» **ФРАГМЕНТ ДОКУМЕНТА**:
┄┄┄┄┄┄
Исследователи по-разному видят характер воздействия прозы Батюшкова на прозу молодого Пушкина. В одних работах показано, что мысли и образы старшего собрата «действительно переходили в прозу

123

Пушкина».7 В других утверждается, что проза Батюшкова была чужда таланту Пушкина «как жанровая и стилистическая система», что она была неприемлема своей «очень сильной стихией нравоучительности».8 Все же более справедливым представляется нам другой аспект наблюдений: проза Батюшкова «в своих изолированных от контекста частях могла поражать его (Пушкина. — Д. Б.) верностью концепций, значительностью образов».9 Эти наблюдения несомненно ближе к цитированному мнению В. Г. Белинского.

Сопоставление начальных глав «Арапа Петра Великого» и «Вечера у Кантемира» осложнено тем еще, что названные произведения различны по жанру: в одном случае перед нами исторический роман, составляющий один из узловых моментов пушкинского творчества, в другом — драматизированная философская беседа, имеющая аналогии и в русской и в западноевропейской литературе.10 Различен и временной фактор: события, описанные в романе Пушкина, происходят значительно раньше, чем в произведении Батюшкова, хотя оно было создано за десятилетие до «Арапа Петра Великого» — в 1816—1817 гг.
┄┄┄┄┄┄
Напишите, пожалуйста, продолжение текста о прозе Батюшкова и Пушкина, начиная сразу после его последнего предложения. Строки, приведённые далее, никак не связаны с текстом о прозе Батюшкова и Пушкина.
┄┄┄┄┄┄
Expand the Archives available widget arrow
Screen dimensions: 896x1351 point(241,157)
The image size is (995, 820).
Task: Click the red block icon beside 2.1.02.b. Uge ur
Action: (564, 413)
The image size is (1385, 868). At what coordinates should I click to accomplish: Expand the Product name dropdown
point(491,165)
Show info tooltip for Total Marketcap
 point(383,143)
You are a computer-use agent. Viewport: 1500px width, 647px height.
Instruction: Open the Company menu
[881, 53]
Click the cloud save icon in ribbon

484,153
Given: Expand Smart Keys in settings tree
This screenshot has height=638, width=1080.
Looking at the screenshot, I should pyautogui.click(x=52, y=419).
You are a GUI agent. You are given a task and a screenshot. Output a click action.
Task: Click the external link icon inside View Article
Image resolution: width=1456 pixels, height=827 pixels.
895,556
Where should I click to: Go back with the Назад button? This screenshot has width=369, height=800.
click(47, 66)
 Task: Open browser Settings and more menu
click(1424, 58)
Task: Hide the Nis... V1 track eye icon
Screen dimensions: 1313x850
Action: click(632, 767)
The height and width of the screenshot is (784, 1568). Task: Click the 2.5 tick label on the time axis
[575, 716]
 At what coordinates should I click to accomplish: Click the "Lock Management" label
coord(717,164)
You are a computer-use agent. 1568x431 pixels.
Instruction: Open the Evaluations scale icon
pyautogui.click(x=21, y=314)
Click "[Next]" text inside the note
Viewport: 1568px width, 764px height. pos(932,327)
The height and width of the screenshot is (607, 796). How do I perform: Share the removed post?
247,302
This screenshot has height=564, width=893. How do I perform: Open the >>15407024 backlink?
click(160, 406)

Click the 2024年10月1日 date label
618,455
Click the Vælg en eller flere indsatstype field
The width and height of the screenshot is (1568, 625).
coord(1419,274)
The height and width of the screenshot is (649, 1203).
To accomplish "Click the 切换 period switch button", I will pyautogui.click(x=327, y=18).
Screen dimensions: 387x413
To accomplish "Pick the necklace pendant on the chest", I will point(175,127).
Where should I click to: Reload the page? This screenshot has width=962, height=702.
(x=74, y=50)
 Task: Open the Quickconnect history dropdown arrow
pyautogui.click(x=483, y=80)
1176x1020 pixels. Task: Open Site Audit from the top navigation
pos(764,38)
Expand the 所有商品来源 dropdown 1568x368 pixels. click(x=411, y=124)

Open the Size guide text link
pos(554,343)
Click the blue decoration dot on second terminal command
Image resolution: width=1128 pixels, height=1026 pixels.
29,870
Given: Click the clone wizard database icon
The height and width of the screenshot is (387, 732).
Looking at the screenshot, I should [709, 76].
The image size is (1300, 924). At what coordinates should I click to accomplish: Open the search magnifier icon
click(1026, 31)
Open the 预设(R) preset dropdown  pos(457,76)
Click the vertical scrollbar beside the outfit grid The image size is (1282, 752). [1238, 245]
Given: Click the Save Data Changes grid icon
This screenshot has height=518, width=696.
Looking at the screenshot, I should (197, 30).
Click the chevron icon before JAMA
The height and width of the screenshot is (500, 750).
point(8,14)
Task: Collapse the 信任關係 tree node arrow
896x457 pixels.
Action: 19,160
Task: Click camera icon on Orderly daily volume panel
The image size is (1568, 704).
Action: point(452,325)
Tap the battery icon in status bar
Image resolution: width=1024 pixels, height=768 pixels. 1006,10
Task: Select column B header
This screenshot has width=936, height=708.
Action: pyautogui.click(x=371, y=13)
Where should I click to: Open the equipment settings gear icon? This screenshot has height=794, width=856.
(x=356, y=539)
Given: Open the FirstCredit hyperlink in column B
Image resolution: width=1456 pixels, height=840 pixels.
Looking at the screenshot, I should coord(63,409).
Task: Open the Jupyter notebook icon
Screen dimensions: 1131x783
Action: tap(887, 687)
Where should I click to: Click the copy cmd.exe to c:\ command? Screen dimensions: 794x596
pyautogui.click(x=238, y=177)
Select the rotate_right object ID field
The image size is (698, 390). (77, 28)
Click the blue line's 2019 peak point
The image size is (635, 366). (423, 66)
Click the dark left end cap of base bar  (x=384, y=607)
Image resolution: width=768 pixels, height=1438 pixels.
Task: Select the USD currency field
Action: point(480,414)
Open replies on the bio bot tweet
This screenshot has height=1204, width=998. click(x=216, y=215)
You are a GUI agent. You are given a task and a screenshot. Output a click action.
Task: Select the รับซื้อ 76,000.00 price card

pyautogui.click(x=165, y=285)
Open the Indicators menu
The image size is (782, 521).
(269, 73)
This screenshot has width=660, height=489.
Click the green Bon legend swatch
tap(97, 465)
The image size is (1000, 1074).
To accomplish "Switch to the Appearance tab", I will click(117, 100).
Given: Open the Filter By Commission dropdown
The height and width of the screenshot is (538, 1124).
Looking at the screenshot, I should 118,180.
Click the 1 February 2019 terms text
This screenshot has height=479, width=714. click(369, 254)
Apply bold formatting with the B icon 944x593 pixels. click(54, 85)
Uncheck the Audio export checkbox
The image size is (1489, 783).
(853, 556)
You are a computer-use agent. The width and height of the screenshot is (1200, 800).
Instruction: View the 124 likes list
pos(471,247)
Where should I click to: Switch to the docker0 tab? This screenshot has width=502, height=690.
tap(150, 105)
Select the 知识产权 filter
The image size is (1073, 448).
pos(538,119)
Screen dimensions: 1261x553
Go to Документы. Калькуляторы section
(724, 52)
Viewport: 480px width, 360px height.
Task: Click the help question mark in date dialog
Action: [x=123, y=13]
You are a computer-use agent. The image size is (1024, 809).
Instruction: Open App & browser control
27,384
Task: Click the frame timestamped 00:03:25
┄┄┄┄┄┄
» **ОТВЕТ НА ЗАДАНИЕ**:
Представляя в романной форме биографию прадеда Ибрагима Ганнибала, какой она складывалась из семейных легенд и преданий, Пушкин, конечно, учитывал художественные открытия других авторов, особенно тех, кто хотя бы отдаленно касался проблем, аналогичных затронутым в «Арапе Петра Великого».11 Работа над романом требовала от него выхода за пределы собственного опыта: предстояло соотнести художественный домысел с движением исторического времени, с поступками и решениями государственных деятелей Петербурга и Парижа. Пушкин с интересом отнесся к достижениям европейских романистов. Д. П. Якубовичем зафиксированы моменты соприкосновения сходных эпизодов «Арапа Петра Великого» (в основном его «петербургских» глав) и таких романов Вальтера Скотта, как «Квентин Дорвард», «Пират»,12 рисовавших, по наблюдениям Пушкина, взаимоотношения монархов и подданных в прошедшие времена «без холопского пристрастия к королям и героям» (XII, 195).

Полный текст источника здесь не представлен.